HOMEOWNERS FORCLOSE ON BANK, YES THAT IS CORRECT


 A couple of homeowners in Naples, Florida reportedly foreclosed on a Bank of America branch last week, their attorney actually having moving trucks pull up in front of a Naples branch to execute a foreclosure judgment against the bank.
In 2009, retired police officer Warren Nyerges and his wife, Maureen Collier, paid $165,000 cash for their 2,700 square foot home in the Golden Gate Estates subdivision, and never took a mortgage out on it. So imagine their surprise when, in Februrary of 2010, Bank of America initiated foreclosure proceedings against them. The Nyerges hired an attorney, Todd Allen, to defend them against the wrongful foreclosure, and the Bank eventually abandoned the matter.

But not before the Nyerges incurred $2,534 in attorney's fees, which they requested informally from Bank of America multiple times before resorting to the courts, which ordered the bank to make the couple whole. When B of A still had not paid the judgment after five months of phone calls and letter writing by Allen and the Nyerges to the bank insisting that the court order be obeyed, Allen took the next step in the legal collection process, obtaining an order of foreclosure against the bank.

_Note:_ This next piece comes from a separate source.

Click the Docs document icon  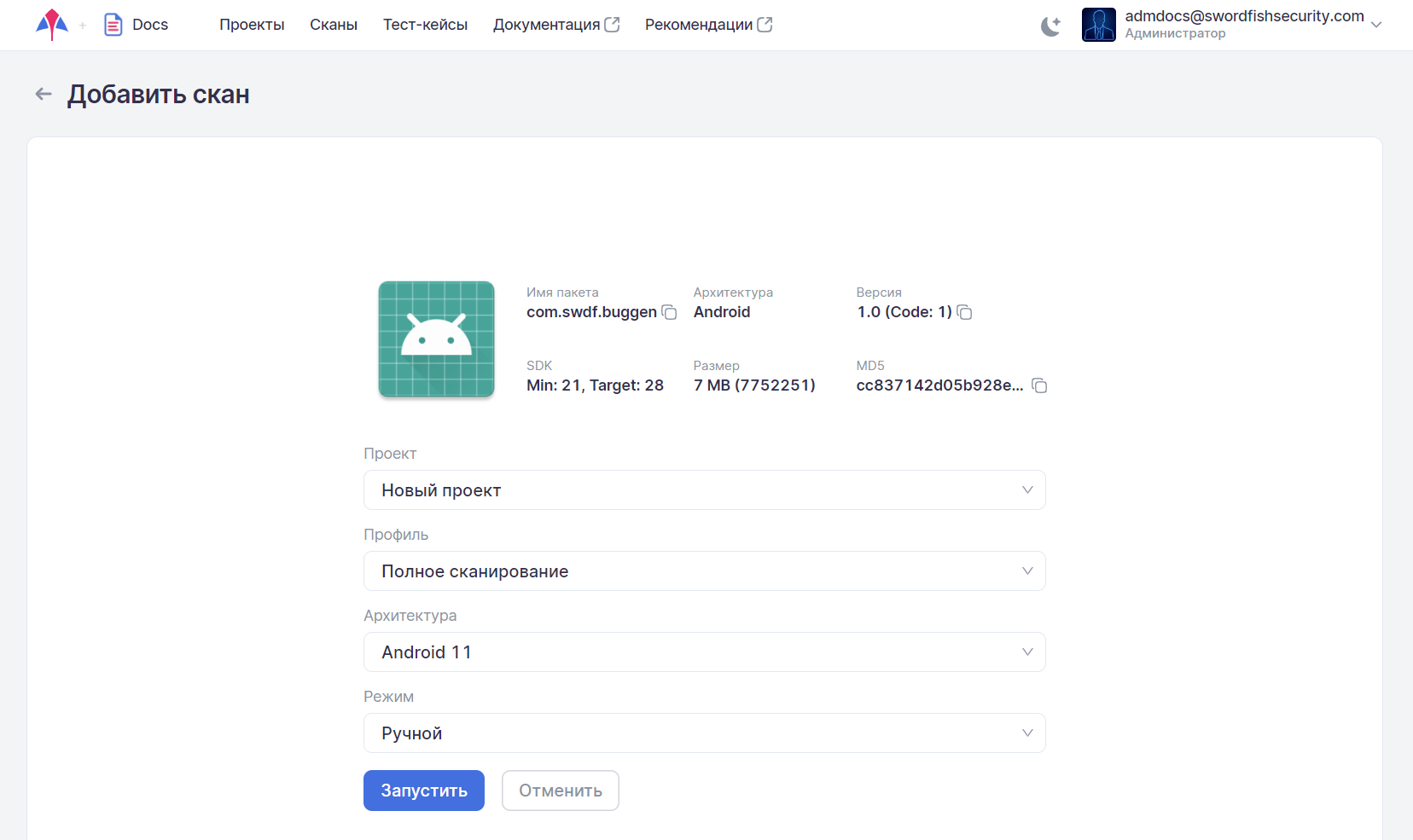tap(113, 25)
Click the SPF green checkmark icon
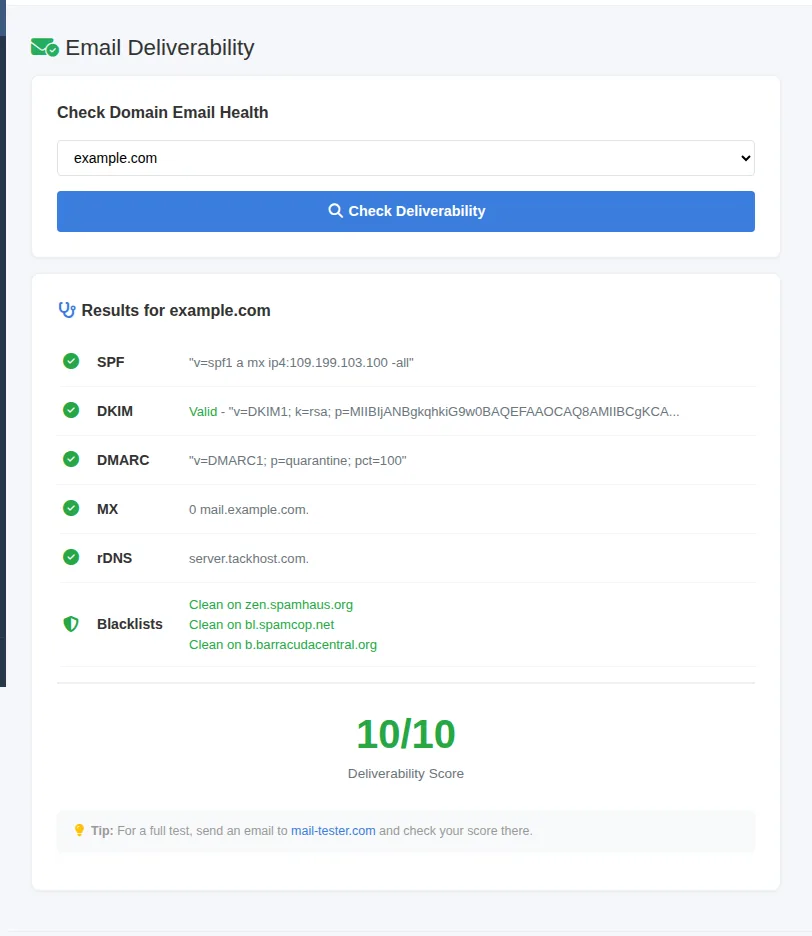 click(71, 361)

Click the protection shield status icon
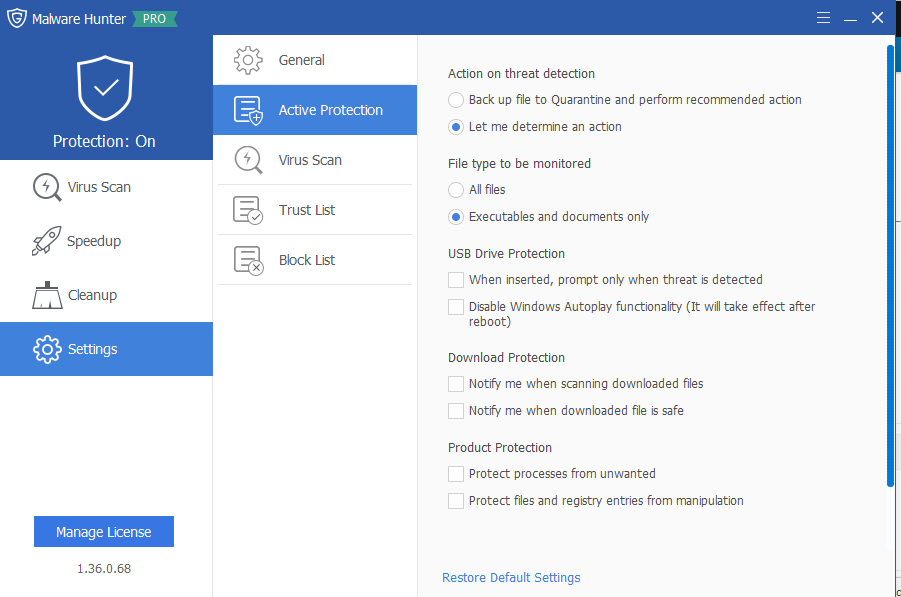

Allen then reported to a local branch of the bank with sheriff's deputies, who he instructed to remove cash from the tellers' drawers, furniture, computers and other property. Approximately one hour later, the Naples News reports, the bank manager produced a check for $5,772.88 to satisfy Allen's fees and additional costs. I wish I could have been there to get all the stuff if it was put on the curve, you know how we do.